• **Material shown**:
******************************
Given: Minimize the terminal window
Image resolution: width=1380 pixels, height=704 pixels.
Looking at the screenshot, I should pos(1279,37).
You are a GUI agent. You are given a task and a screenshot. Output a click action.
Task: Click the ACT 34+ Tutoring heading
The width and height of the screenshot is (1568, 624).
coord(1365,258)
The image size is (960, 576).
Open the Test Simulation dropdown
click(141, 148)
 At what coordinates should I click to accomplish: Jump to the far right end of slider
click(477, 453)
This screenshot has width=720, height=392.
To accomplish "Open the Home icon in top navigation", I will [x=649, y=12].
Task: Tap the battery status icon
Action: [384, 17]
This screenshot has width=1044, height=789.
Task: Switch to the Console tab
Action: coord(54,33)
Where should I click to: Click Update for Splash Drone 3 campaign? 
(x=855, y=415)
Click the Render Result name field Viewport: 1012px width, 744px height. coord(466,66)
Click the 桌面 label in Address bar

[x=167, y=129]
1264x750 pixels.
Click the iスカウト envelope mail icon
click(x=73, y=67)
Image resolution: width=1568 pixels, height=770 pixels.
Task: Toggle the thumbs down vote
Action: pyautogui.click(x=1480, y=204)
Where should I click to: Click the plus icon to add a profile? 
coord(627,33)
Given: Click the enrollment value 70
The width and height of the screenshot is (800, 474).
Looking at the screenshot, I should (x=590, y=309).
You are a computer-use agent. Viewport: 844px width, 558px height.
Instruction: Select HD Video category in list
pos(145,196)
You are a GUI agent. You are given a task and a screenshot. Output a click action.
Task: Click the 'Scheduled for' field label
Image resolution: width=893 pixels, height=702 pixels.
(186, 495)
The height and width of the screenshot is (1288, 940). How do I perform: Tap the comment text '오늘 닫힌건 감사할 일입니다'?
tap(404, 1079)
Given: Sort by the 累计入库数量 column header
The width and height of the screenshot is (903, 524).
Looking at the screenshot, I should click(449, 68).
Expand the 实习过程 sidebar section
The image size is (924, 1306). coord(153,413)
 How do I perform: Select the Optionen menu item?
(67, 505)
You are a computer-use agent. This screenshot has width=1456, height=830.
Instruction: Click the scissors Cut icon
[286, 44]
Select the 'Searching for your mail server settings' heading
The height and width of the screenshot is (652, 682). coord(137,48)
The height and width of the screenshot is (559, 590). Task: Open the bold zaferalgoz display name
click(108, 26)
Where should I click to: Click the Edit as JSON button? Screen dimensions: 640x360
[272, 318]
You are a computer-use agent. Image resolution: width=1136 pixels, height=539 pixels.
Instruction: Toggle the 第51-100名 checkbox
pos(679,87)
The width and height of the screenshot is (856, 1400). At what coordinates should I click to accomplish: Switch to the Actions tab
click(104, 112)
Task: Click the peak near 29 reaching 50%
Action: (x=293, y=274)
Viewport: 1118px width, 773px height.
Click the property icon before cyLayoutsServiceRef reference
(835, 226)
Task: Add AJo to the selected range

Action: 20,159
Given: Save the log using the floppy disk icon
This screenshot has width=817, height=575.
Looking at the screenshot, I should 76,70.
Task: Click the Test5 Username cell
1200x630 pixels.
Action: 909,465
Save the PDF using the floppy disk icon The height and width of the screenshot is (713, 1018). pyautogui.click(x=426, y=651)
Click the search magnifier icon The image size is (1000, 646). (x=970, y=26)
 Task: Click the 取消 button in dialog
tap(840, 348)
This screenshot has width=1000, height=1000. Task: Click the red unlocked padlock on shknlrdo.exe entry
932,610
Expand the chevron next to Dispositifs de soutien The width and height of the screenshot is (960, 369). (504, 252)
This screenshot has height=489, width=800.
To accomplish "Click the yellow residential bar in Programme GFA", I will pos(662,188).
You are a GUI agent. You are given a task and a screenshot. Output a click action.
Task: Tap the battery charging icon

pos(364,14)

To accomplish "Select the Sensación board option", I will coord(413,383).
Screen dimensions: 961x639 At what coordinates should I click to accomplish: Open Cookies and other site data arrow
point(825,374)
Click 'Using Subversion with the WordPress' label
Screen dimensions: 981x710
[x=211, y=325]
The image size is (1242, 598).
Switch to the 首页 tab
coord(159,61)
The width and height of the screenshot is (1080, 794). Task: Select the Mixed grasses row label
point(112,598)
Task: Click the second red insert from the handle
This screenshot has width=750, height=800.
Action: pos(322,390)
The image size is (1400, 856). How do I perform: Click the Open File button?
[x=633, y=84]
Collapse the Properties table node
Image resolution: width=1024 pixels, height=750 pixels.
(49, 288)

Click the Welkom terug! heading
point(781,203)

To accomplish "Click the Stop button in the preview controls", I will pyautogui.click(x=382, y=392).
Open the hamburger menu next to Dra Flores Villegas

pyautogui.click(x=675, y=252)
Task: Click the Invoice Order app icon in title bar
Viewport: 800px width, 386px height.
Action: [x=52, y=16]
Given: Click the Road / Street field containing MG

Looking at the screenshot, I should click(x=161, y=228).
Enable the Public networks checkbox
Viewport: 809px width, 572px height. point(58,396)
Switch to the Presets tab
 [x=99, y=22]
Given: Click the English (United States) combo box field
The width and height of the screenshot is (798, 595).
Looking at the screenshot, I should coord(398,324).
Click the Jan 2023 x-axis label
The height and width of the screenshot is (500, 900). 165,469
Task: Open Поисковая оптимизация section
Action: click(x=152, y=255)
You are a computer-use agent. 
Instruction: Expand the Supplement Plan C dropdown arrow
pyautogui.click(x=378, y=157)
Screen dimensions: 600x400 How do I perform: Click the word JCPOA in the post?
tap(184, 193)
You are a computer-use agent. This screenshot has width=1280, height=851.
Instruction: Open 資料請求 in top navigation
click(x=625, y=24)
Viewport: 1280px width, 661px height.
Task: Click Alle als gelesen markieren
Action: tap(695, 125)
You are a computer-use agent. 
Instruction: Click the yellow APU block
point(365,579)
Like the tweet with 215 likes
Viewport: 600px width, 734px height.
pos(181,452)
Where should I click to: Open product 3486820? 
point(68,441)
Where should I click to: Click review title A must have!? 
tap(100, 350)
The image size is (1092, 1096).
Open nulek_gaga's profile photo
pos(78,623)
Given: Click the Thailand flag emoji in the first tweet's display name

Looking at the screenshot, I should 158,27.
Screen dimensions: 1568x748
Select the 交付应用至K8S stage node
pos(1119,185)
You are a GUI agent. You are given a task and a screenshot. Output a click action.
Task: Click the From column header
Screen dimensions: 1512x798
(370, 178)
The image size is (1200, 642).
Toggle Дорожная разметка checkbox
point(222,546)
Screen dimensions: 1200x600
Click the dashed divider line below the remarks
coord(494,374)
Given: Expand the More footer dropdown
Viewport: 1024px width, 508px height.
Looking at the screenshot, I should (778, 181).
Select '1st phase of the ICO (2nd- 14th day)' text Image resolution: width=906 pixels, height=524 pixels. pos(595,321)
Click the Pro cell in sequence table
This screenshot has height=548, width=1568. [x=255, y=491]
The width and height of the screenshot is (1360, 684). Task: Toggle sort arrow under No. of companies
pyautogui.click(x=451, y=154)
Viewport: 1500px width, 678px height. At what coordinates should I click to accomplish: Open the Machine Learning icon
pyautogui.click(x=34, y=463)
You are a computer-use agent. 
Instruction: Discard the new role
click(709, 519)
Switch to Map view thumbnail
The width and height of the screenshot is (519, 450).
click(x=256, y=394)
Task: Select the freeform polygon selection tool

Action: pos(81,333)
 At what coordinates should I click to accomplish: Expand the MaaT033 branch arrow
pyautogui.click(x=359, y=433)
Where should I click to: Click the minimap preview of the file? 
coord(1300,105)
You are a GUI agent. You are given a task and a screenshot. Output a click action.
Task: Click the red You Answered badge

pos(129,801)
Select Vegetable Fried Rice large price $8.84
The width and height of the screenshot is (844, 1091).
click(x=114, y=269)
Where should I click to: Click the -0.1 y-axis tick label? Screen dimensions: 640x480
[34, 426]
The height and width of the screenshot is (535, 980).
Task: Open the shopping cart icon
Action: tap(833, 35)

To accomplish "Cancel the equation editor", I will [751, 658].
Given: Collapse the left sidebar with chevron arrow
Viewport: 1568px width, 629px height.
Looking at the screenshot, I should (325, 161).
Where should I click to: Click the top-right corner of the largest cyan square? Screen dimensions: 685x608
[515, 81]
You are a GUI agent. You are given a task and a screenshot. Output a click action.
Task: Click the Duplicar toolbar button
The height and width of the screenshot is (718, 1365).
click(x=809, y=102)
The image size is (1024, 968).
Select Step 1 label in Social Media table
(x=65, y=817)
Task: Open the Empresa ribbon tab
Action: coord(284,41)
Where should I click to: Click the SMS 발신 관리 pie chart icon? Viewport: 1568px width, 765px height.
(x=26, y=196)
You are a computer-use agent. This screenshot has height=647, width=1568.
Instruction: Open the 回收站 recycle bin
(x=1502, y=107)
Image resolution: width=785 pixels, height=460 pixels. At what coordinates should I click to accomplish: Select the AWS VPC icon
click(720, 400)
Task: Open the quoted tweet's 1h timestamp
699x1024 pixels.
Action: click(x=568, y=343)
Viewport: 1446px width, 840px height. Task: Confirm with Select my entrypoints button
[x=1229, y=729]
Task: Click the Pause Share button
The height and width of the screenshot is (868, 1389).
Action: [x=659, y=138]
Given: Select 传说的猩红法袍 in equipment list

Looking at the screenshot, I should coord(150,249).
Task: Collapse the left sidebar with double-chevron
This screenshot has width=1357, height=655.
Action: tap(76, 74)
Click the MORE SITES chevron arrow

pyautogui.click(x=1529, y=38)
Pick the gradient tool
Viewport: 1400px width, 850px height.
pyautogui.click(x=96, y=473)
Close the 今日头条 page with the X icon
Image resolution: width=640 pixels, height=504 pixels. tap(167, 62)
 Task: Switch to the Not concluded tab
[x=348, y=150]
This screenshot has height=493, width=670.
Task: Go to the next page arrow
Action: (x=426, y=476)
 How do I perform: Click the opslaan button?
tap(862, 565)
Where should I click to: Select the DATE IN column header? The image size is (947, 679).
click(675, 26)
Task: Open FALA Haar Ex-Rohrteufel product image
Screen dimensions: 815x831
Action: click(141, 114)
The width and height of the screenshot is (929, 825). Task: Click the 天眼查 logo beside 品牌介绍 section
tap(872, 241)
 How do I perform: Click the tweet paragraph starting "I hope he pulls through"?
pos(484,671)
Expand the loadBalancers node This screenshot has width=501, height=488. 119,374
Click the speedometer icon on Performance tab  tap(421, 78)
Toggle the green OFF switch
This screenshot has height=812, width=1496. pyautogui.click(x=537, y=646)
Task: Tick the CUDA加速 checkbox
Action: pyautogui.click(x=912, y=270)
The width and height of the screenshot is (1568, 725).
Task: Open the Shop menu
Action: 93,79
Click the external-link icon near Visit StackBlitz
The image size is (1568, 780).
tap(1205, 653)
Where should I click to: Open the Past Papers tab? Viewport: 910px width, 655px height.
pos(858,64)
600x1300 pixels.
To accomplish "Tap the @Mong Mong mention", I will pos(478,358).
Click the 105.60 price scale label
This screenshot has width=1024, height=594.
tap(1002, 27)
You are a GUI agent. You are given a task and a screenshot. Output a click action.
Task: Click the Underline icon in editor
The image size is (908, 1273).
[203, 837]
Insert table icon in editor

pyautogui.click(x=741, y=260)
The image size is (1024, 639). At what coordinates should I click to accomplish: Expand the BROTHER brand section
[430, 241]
******************************
Among the lines above, count those containing the word "disk" and write only the number.

2